Wisdom teeth — the third molars in the very back of your mouth — may not need to be removed if they are:
- Grown in completely (fully erupted)
- Positioned correctly and biting properly with their opposing teeth
- Able to be cleaned as part of daily hygiene practices
Many times, however, wisdom teeth don't have room to grow properly and can cause problems. Erupting wisdom teeth can grow at various angles in the jaw, sometimes even horizontally. Problems can include wisdom teeth that:
- Remain completely hidden within the gums. If they aren't able to emerge normally, wisdom teeth become trapped (impacted) within your jaw. Sometimes this can result in infection or can cause a cyst that can damage other teeth roots or bone support.
- Emerge partially through the gums. Because this area is hard to see and clean, wisdom teeth that partially emerge create a passageway that can become a magnet for bacteria that cause gum disease and oral infection.
- Crowd nearby teeth. If wisdom teeth don't have enough room to come in properly, they may crowd or damage nearby teeth.

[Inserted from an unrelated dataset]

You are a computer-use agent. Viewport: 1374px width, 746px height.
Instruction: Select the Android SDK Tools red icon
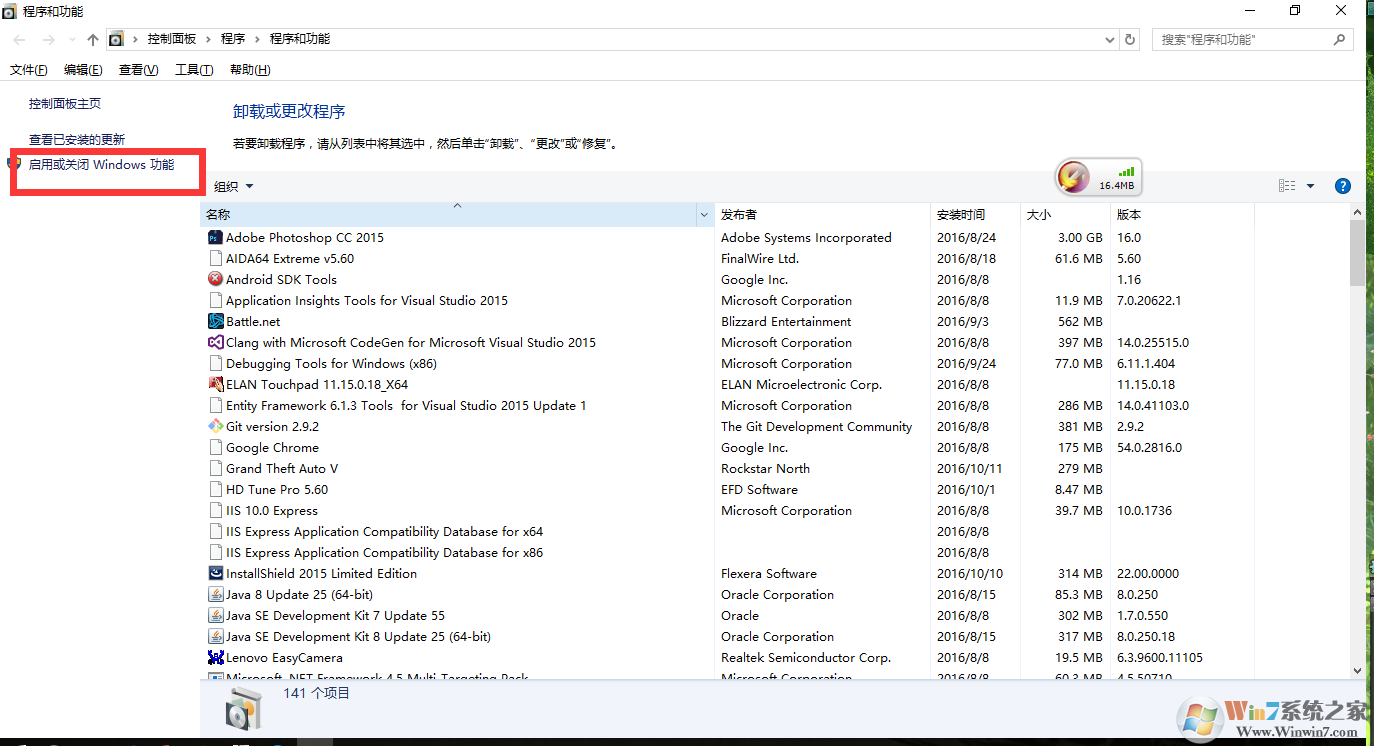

Some dentists recommend removing wisdom teeth if they don't fully emerge. Many dentists believe it's better to remove wisdom teeth at a younger age, before the roots and bone are fully formed, and when recovery is generally faster after surgery. This is why some young adults have their wisdom teeth pulled before the teeth cause problems.
According to the American Dental Association, wisdom teeth removal may be necessary if you experience changes in the area of those teeth, such as:
- Repeated infection of soft tissue behind the lower last tooth
- Fluid-filled sacs (cysts)
- Damage to nearby teeth
- Gum disease
- Extensive tooth decay
The decision to remove wisdom teeth isn't always clear. Talk to your dentist or an oral surgeon about the position and health of your wisdom teeth and what's best for your situation.